### WHAT TO PRODUCE
Set down each line of the listing below exactly as it is written.

++++ WORKING DATA

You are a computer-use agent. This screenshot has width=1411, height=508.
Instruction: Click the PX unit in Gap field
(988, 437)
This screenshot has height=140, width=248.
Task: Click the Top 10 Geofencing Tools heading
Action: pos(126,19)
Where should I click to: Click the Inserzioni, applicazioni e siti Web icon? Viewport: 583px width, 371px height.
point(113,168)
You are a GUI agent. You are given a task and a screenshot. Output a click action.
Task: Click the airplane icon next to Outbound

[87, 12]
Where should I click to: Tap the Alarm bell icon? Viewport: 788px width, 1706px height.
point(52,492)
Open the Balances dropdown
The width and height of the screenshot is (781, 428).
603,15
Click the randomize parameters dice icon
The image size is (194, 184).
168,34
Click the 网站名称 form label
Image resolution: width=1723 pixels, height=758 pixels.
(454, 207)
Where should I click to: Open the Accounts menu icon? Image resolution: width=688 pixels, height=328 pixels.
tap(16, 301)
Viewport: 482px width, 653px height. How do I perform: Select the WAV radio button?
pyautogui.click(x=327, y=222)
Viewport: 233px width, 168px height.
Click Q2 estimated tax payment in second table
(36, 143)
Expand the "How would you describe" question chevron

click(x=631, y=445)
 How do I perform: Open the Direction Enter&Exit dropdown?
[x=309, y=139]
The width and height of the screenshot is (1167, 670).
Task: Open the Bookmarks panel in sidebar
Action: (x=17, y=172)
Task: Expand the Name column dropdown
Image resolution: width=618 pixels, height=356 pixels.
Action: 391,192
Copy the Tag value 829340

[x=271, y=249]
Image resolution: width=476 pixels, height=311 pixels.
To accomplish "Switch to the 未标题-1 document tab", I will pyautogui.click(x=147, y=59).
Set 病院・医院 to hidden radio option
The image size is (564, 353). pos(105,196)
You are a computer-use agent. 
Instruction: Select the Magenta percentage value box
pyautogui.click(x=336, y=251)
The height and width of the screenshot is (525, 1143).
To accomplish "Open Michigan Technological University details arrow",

++++++++

### RESPONSE
You are a computer-use agent. This screenshot has width=1411, height=508.
Instruction: Click the PX unit in Gap field
(988, 437)
This screenshot has height=140, width=248.
Task: Click the Top 10 Geofencing Tools heading
Action: pos(126,19)
Where should I click to: Click the Inserzioni, applicazioni e siti Web icon? Viewport: 583px width, 371px height.
point(113,168)
You are a GUI agent. You are given a task and a screenshot. Output a click action.
Task: Click the airplane icon next to Outbound

[87, 12]
Where should I click to: Tap the Alarm bell icon? Viewport: 788px width, 1706px height.
point(52,492)
Open the Balances dropdown
The width and height of the screenshot is (781, 428).
603,15
Click the randomize parameters dice icon
The image size is (194, 184).
168,34
Click the 网站名称 form label
Image resolution: width=1723 pixels, height=758 pixels.
(454, 207)
Where should I click to: Open the Accounts menu icon? Image resolution: width=688 pixels, height=328 pixels.
tap(16, 301)
Viewport: 482px width, 653px height. How do I perform: Select the WAV radio button?
pyautogui.click(x=327, y=222)
Viewport: 233px width, 168px height.
Click Q2 estimated tax payment in second table
(36, 143)
Expand the "How would you describe" question chevron

click(x=631, y=445)
 How do I perform: Open the Direction Enter&Exit dropdown?
[x=309, y=139]
The width and height of the screenshot is (1167, 670).
Task: Open the Bookmarks panel in sidebar
Action: (x=17, y=172)
Task: Expand the Name column dropdown
Image resolution: width=618 pixels, height=356 pixels.
Action: 391,192
Copy the Tag value 829340

[x=271, y=249]
Image resolution: width=476 pixels, height=311 pixels.
To accomplish "Switch to the 未标题-1 document tab", I will pyautogui.click(x=147, y=59).
Set 病院・医院 to hidden radio option
The image size is (564, 353). pos(105,196)
You are a computer-use agent. 
Instruction: Select the Magenta percentage value box
pyautogui.click(x=336, y=251)
The height and width of the screenshot is (525, 1143).
To accomplish "Open Michigan Technological University details arrow",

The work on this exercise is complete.